Michał Kamiński i Jan Tomaszewski przepraszają w mediach za swoje słowa z przeszłości
Michał Kamiński i Jan Tomaszewski przepraszają w mediach za swoje słowa z przeszłości Fot. Agencja Gazeta / Marcin Stępień, Bartosz Bobkowski
Reklama.
Lektura pojedynczego wydania świątecznej prasy nieczęsto daje okazję, aby aż dwa razy natknąć się na solenne wyznania win dokonane przez znane osobistości życia publicznego. Czasem bywa jednak i tak. Każdy, kto uważnie czytał najnowszą “Gazetę Wyborczą”, zauważył płatne ogłoszenia opłacone przez Jana Tomaszewskiego i Michała Kamińskiego. Obaj panowie wyznają w nich swoją winę i przepraszają za słowa, które padły w przeszłości z ich ust.
Michał Kamiński
ogłoszenie w "GW"

Ja, Michał Kamiński, oświadczam, iż informacje rozpowszechniane na temat Pana Pawła Zalewskiego pomawiające go publicznie za za pomocą takich wyrażeń jak: “Herr Zalewski”, “wierny sługa niemieckich interesów”, “berliński lizus”, “służalczość wobec Niemców” (...) są nieprawdziwe oraz bezpodstawne (...)

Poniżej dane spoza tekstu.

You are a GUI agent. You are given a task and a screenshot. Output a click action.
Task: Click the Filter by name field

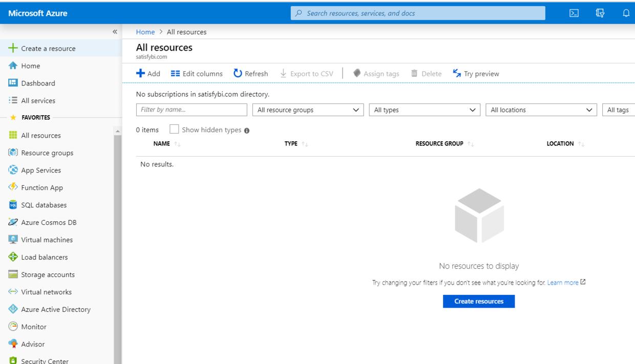coord(191,110)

Wyznanie kończy się przeprosinami oraz wyrazami ubolewania z powodu zaistniałej sytuacji. Nie kończą się natomiast emocje czytelników związane z lekturą wyrazów skruchy, kilkanaście stron dalej natknąć się bowiem można na krzyczące z żółtego tła słowa “Przepraszam Pana Franciszka Smudę”. Ich autorem jest legendarny bramkarz Jan Tomaszewski, znany z ciętego języka i łagodnie mówiąc, kontrowersyjnych sądów. Za co Tomaszewski przeprasza Smudę?
Jan Tomaszewski
ogłoszenie w "GW"

Za moje wielokrotne, bezprawne i obraźliwe wypowiedzi na jego temat (...), w których przypisywałem Panu Franciszkowi Smudzie cechy mogące go poniżyć lub ośmieszyć w opinii publicznej.


Choć Tomaszewski zmuszony decyzją sądu przeprosił, po ogłoszeniu wyroku powiedział dziennikarzom: – Ponieważ sąd kazał mi ogłosić, że Smuda nie jest prostakiem i padliniarzem, więc to uczynię. Nigdy jednak nie powiem, że jest on gejzerem IQ – cytuje bramkarza Tokfm.pl.